[Stored records]
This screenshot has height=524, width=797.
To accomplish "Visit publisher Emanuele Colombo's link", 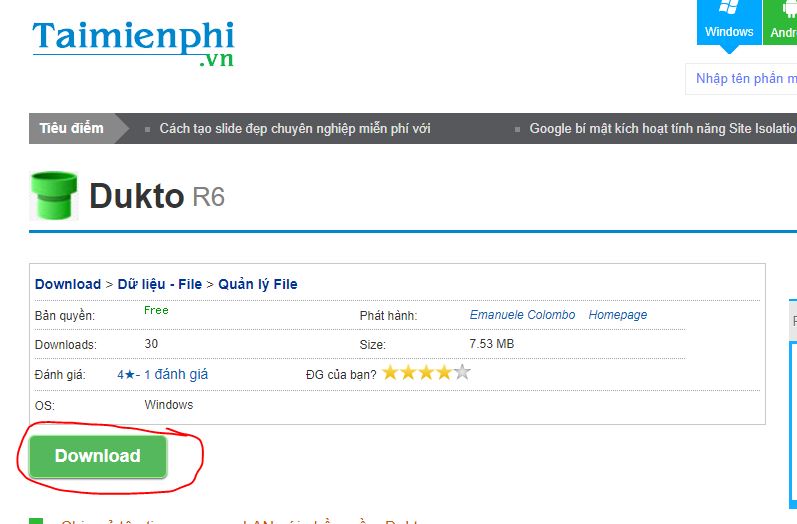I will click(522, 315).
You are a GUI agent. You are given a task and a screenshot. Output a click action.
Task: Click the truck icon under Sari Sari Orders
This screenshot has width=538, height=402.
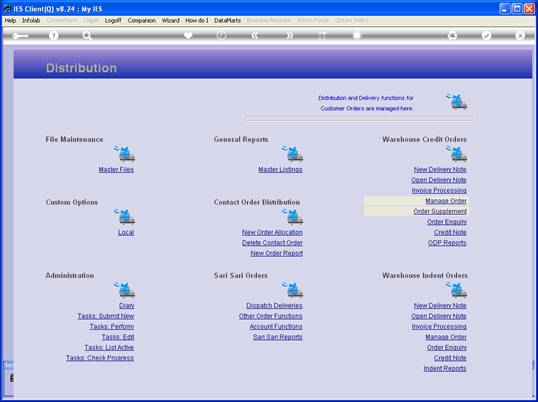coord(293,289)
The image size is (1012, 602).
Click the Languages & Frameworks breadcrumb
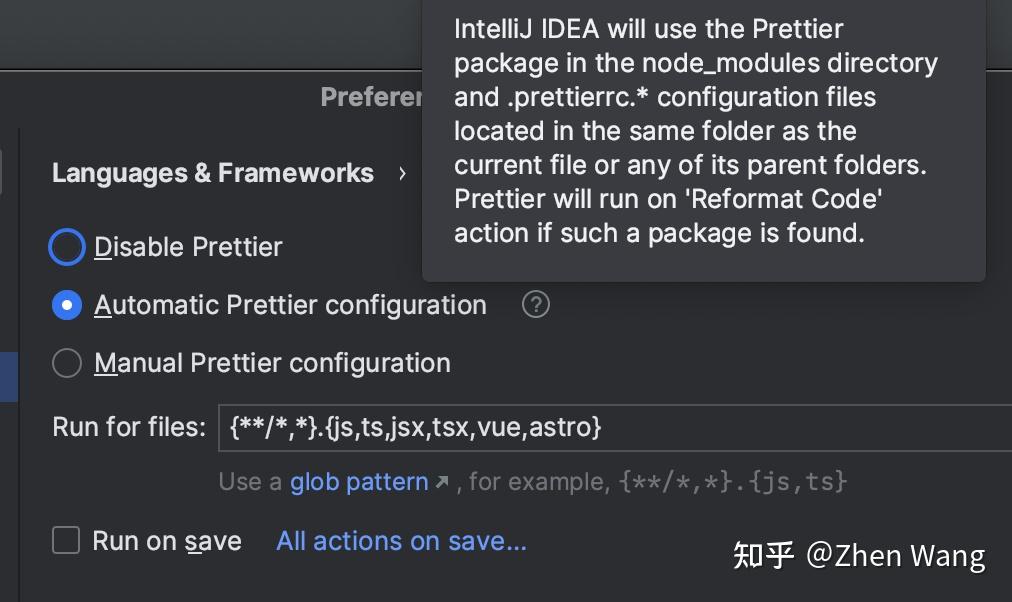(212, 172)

*What the exercise asks*.
Print, without pictures, exactly the lines from the one containing "You are a GUI" through the final line of the records above.

*Exercise output*.
You are a GUI agent. You are given a task and a screenshot. Output a click action.
Task: Click the truck icon under Sari Sari Orders
This screenshot has width=538, height=402.
coord(293,289)
The image size is (1012, 602).
Click the Languages & Frameworks breadcrumb
(212, 172)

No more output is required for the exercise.